Check every line of the entries below for "Alcoholic", and copy the lines that have it.

▶ _Record set_
----------------
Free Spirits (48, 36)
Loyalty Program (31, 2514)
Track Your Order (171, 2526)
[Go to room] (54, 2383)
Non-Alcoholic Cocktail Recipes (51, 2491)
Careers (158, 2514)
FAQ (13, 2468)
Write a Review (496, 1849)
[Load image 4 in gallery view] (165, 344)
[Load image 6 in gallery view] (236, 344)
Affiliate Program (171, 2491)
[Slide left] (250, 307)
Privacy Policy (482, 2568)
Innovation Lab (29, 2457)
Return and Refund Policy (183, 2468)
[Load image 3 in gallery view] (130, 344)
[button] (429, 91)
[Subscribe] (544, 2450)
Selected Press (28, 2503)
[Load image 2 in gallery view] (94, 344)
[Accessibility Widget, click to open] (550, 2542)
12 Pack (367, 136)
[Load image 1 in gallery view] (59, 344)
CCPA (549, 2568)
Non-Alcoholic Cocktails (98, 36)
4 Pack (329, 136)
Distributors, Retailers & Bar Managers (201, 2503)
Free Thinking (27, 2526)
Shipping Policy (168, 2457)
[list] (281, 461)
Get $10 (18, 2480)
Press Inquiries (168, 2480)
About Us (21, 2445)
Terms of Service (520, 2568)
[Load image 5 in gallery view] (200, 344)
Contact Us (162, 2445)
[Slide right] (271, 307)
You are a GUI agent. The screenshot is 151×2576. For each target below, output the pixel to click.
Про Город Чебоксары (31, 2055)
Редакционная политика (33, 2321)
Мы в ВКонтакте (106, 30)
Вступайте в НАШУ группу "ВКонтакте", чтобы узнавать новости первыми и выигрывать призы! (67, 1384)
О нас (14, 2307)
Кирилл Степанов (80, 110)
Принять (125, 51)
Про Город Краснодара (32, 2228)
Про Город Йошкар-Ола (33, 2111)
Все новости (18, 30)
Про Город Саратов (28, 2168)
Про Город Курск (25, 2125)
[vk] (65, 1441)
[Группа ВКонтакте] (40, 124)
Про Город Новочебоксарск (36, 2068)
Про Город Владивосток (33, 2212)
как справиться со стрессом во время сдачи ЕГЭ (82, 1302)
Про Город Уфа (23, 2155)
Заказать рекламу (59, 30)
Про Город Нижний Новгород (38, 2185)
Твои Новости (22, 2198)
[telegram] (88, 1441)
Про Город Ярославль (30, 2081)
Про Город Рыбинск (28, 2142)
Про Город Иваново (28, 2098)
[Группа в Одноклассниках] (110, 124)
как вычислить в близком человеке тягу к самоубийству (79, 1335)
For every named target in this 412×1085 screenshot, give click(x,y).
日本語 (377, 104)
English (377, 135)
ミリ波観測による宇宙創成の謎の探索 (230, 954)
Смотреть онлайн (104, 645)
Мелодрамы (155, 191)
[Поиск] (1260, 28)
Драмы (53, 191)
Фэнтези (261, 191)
----------------
▶ _Your solution_
Non-Alcoholic Cocktail Recipes (51, 2491)
Non-Alcoholic Cocktails (98, 36)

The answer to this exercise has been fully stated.